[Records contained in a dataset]
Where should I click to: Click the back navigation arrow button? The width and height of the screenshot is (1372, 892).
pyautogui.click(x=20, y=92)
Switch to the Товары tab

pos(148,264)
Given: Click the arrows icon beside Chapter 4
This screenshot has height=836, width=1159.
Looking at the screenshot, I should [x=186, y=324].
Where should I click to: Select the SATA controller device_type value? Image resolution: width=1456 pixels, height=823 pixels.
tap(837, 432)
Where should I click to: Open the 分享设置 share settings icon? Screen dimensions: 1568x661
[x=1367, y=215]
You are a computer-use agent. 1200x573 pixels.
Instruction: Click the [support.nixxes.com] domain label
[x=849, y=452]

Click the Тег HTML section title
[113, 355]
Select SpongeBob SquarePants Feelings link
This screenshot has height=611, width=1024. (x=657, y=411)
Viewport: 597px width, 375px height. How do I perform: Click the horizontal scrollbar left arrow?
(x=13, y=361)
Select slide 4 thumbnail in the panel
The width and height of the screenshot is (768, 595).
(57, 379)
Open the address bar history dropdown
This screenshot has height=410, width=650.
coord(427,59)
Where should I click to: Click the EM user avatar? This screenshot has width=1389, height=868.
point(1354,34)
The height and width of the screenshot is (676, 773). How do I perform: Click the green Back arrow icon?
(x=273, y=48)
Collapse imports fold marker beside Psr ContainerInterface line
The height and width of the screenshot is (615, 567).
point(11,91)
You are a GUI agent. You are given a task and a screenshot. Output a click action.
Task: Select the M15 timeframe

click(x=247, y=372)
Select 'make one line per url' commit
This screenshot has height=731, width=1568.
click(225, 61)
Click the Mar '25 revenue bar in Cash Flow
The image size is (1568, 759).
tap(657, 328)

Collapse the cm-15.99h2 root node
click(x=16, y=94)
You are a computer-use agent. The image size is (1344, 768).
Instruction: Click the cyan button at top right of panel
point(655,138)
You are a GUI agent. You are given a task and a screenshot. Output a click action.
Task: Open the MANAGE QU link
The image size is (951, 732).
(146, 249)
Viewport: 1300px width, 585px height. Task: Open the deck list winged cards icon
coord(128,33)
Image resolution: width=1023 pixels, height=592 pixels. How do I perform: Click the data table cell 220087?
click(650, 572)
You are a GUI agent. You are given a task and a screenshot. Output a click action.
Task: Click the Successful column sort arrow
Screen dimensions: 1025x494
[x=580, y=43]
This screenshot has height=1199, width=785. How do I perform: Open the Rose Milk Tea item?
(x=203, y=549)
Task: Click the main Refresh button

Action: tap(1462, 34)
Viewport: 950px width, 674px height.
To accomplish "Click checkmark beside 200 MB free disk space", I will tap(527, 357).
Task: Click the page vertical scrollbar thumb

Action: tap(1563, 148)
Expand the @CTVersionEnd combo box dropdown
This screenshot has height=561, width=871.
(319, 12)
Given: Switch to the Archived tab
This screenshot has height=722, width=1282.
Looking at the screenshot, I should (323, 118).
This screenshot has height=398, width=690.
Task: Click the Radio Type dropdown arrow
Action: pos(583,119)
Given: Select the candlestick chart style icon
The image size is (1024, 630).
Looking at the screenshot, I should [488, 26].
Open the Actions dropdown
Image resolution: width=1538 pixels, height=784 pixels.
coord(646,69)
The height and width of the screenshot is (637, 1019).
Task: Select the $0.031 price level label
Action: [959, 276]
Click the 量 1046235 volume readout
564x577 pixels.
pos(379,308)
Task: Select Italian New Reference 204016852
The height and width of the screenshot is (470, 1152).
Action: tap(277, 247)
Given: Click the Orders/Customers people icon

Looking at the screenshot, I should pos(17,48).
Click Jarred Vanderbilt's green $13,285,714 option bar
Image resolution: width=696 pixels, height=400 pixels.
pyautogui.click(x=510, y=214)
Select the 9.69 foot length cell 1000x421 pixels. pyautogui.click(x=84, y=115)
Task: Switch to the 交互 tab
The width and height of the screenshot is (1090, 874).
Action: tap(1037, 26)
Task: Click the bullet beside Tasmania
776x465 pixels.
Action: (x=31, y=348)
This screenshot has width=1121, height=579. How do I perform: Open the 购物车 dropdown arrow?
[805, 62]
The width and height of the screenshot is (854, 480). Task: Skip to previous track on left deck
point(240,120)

Goal of the exercise:
Lines with the word "computer" in them are the answer; report each one from the data.

Response below:
You are a computer-use agent. 1200x573 pixels.
You are a computer-use agent. The image size is (1344, 768).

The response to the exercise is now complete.